Domino’s Pizza is another high street favourite to report strong performance, with sales topping £164m for the 13-week period to March 31 this year. The pizza chain also reported a whopping 38.4% increase in online orders to £82.4m, accounting for 62% of its overall UK sales. The US-based group, which runs European franchises in the UK, Ireland, Germany and Switzerland, said total sales rose 12.3% to £164.1m. This growth is the driving force behind the company’s plans to open 60 franchises during 2013, having launched 56 last year.
But this has been developing since the recession began. Back in 2009, the FT reported that “Britons were filling up on buckets of fried chicken and takeaway pizza as the recession deepens, turning their backs on the fashionable restaurants and gourmet food that had boomed as incomes peaked”.

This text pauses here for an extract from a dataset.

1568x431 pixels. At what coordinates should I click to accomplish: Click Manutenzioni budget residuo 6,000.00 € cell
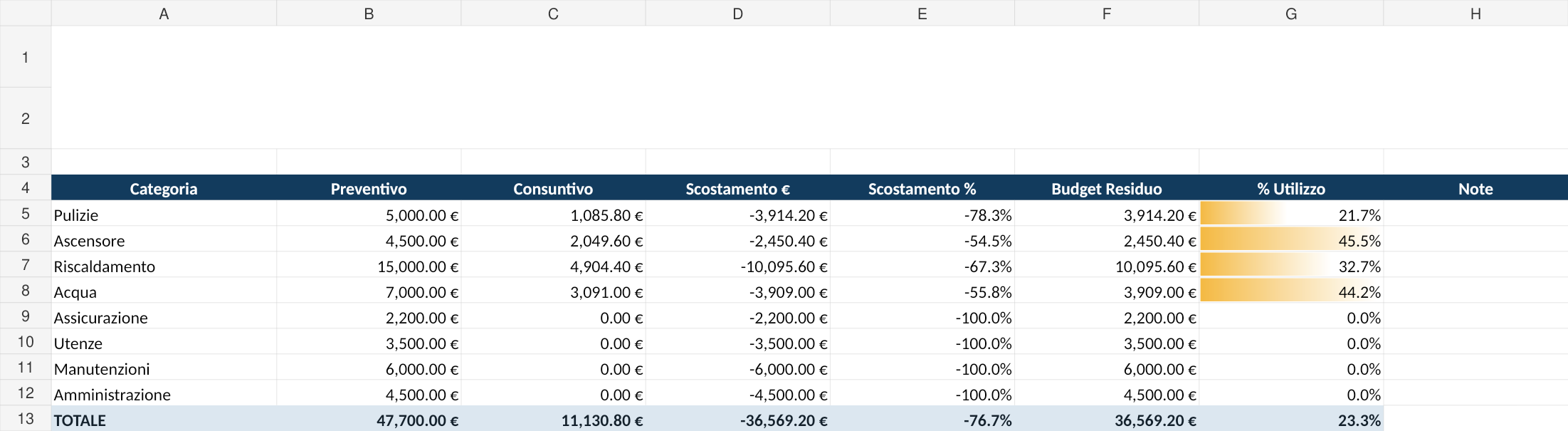click(1107, 368)
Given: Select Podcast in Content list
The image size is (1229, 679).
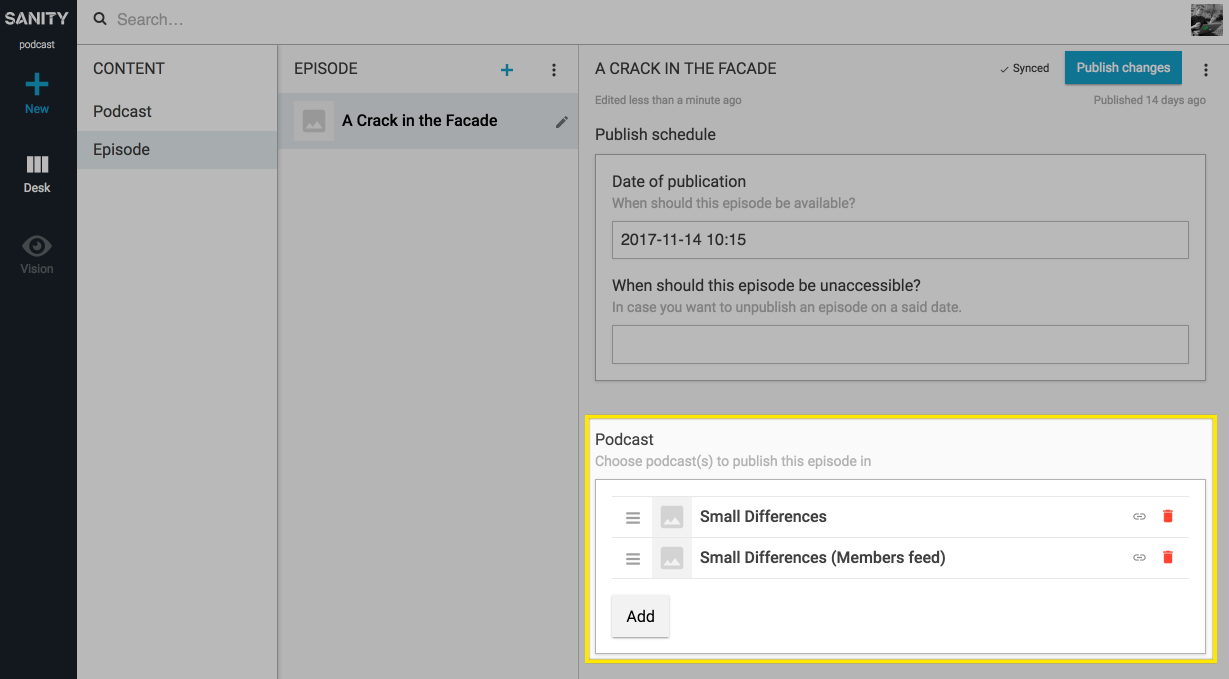Looking at the screenshot, I should click(123, 112).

But still the shift seems to have taken some people by surprise. In the early days of Austerity Britain, many predicted that tough times would force people to return to healthier, more basic diets akin to the home-cooked food seen during the Second World War. Instead, fast food is on the rise, as are the companies that sell it.

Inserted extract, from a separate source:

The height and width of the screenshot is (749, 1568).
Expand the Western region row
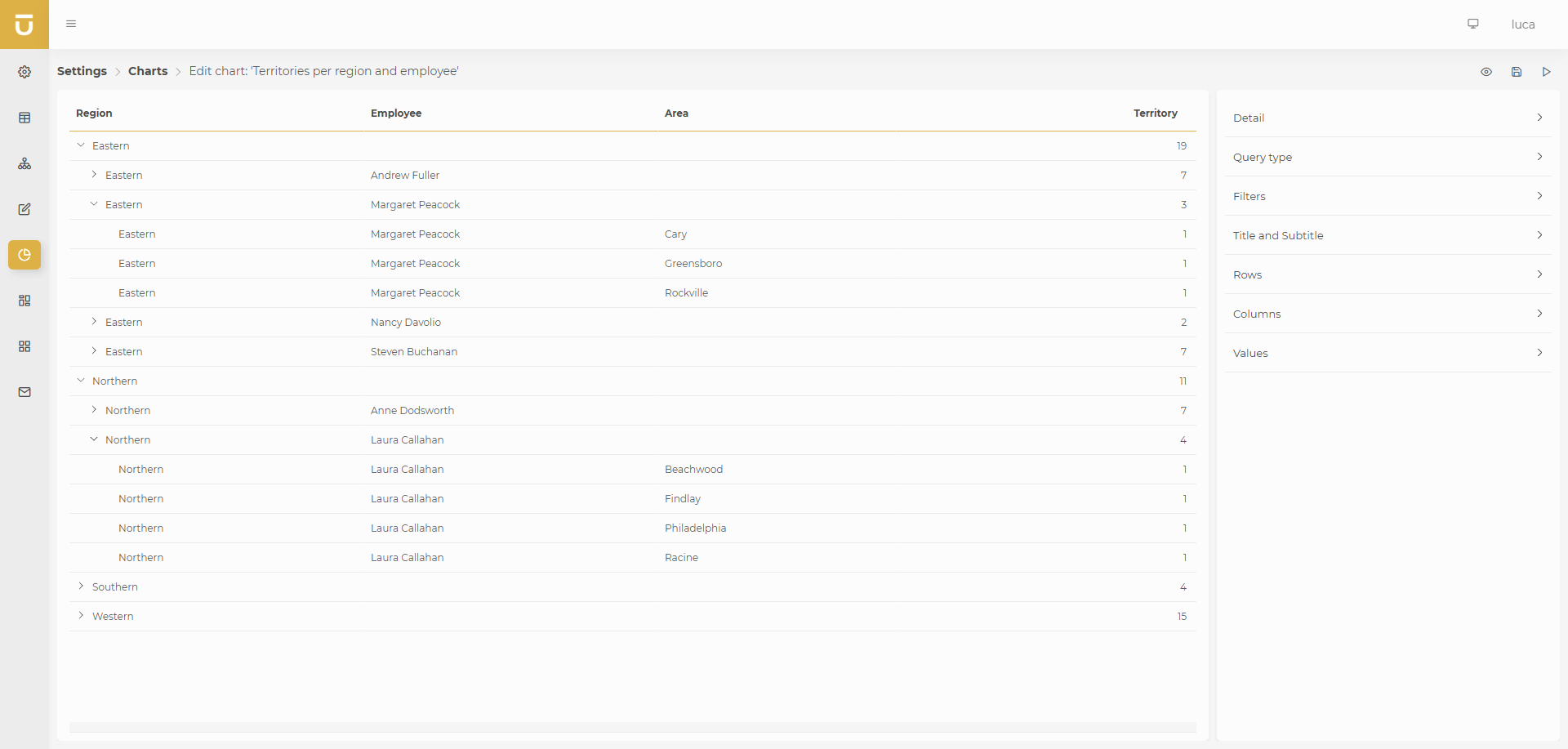point(81,616)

The reality is that the growing popularity of fast food has been driven by the fact that despite the doom and gloom people still want the convenience of not having to cook, but they do not want to pay restaurant prices. Prior to the recession, some people would eat out in restaurants three to four times a week, but they are now forced to stay in more to balance the books. And these people are reacting to the drudgery and bad news that surrounds them by thinking “stuff it, I am going to treat myself to a pizza and not wash up”.
Back at the start of the current recession, there was the indication that fresher food was beginning to fall out of favour. Sales of fresh fruit and vegetables rose by just 3% in 2009 according to data provider Nielsen, which is less than the growth of the food market as a whole. Sales of tinned goods, meanwhile, rose 8.2% and frozen food sales climbed 5.6% after several years of stagnation.
This viewpoint has been backed up by a recent survey from University of Miami school of business administration, which found that people are more likely to tuck into fatty snacks than healthier alternatives if they believe food resources are scarce or if they are subconsciously primed to think about struggle and adversity.
So, it seems our penchant for fast food is likely to stay with us for some time to come. And as more and more shops are closing on our high streets it seems we’re likely to see a growing number of fast-food chains taking their place.